His advocacy was triggered by his party's freedom of information request, which he said reveals the Fraser Health Authority doesn't track its food sources, data needed for a 'buy local' policy.
"The Fraser Valley has some of the best agricultural land in B.C. It is also home to one of the province's largest health authorities, serving a
patient population of 1.6 million and growing. However, there is still no formal relationship between the two," said Dix.
In a release, the party also noted that in a Fraser Health acute care patient survey, only 54 per cent of respondents rated hospital food satisfactory.
Dix also cited a Harvard University study that said "money spent at a local farm circulates within that community between six and 15 times, supporting local farms, businesses, people, and communities."
But Vancouver Coastal Health spokeswoman Anna Marie D'Angelo said Fraser Health does in fact serve in-season B.C. fruits and vegetables, as well as other locally grown and processed foods such as dairy, meats and breads.

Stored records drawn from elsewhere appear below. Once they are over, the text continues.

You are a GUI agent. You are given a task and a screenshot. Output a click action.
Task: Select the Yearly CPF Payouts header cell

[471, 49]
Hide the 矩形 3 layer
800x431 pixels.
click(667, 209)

"Local menu items from B.C. that we serve fresh in facilities include fruits and vegetables such as carrots, apples, peaches, all the berries, green beans and broccoli," she said.
Regional hospital food service contracts are managed by Lower Mainland Business Initiatives & Support Services, consolidating the work for Fraser Health, VCH, Provincial Health Services Authority and Providence Health to reduce upper-level administration, she said. Gordon Food Services provides the actual food.
Fraser Health serves five million patient meals a year in its hospitals and residential facilities, so food quality is vital, said D'Angelo.
"It's a very big undertaking. We're always looking at healthy food choices and to improve menus. Fraser Health is constantly reviewing its food services . . . and we also survey patients for their opinions," she said.
Most facilities, including Abbotsford Regional Hospital, also prepare meals fresh on site, and nutritionists follow health authority and Canada Food Guide standards.
D'Angelo added that "hospital food will always taste like hospital food" - a little bland - because of its low sodium contact, and because meals have to be digestible for recovering patients who may have food restrictions.